TERATA MANABU

1976年(昭和51年)秋田県横手市生まれ。
横手高校、中央大学経済学部を卒業後、三菱商事に入社し、海外事業の拠点作りに参画。
2003年、秋田1区から衆議院議員に初当選。現在、在職15年を超えた。立憲民主党。

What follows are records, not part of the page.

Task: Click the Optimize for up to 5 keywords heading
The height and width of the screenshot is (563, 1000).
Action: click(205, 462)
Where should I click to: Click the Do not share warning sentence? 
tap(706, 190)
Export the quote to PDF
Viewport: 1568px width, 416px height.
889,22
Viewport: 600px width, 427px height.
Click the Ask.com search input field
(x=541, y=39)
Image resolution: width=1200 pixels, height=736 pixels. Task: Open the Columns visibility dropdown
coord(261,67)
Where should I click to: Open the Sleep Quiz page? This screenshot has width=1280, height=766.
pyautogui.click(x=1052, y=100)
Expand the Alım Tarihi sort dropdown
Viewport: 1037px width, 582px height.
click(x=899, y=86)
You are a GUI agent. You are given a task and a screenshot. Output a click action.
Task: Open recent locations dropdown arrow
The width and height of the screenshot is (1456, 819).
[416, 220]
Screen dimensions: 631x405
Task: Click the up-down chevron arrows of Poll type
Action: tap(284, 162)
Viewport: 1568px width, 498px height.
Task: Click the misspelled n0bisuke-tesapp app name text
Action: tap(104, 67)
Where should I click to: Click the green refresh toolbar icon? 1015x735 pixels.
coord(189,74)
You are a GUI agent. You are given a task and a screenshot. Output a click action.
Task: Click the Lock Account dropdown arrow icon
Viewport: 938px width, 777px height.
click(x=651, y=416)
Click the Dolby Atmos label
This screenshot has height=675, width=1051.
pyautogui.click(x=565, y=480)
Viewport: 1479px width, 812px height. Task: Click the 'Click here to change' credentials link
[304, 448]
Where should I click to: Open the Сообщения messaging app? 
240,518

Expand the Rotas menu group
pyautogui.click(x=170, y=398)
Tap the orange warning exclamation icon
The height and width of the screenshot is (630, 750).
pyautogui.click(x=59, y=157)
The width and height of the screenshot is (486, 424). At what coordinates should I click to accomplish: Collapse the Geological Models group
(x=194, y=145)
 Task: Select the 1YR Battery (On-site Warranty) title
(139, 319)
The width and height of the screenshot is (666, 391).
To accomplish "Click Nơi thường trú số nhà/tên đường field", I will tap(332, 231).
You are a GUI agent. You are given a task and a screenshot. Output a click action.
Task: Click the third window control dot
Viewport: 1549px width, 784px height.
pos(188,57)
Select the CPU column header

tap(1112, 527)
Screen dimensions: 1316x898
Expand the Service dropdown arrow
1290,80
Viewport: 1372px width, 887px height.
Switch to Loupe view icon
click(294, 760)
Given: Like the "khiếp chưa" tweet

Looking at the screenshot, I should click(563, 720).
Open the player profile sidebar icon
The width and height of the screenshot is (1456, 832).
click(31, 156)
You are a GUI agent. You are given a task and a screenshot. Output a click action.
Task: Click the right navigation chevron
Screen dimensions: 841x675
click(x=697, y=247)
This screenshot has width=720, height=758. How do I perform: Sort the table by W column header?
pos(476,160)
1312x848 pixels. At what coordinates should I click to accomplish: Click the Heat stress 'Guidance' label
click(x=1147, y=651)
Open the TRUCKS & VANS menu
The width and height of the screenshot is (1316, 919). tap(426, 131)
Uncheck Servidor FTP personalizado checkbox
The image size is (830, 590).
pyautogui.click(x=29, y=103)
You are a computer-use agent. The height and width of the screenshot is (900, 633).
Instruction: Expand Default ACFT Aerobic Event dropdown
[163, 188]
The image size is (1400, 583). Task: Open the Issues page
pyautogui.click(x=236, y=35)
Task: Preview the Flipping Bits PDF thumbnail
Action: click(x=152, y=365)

国会では財務金融委員会、外務委員会にて筆頭理事を務め、政府においては内閣総理大臣補佐官に二度就任。内閣総理大臣補佐官在任時には、震災対応や雇用対策、待機児童対策、行政改革や社会保障の充実などに尽力した。秋田港の日本海側拠点港湾指定や日沿道の全線開通、卸売市場や太平低温倉庫の整備などを実現した。2013年、落選中に息子を授かり、育児に専念、主夫となる。翌年の再選後は、在外公館や海外進出企業の環境改善などの外交地盤強化と併せて秋田産品の海外展開にも寄与。ライフワークは教育の多様化。超党派議員連盟の事務局長として不登校やフリースクールの支援を通じ、多様な教育機会の確保のために奔走している。イージス・アショアの新屋配備計画については、国会質問や地域住民との協働を通じて、当初から反対の立場で取り組んだ。妻と息子(小学生)の3人家族。

個人データ

体格187cm 85kg血液型A型
好きな本泥流地帯(三浦綾子)尊敬する人物後藤田正晴
趣味登山、自転車好きな食べ物そば

  • MY CHILDHOOD

    1976年9月、体重3800グラムの巨大な赤ん坊として誕生。9歳上の姉、6歳上の兄がいる末っ子。
    赤ん坊の頃からブクブク太り、あだ名は「ぶくちゃん」。あまりにも太り過ぎて、近所では「あの子は立ち上がることが出来ないのではないか」と噂された。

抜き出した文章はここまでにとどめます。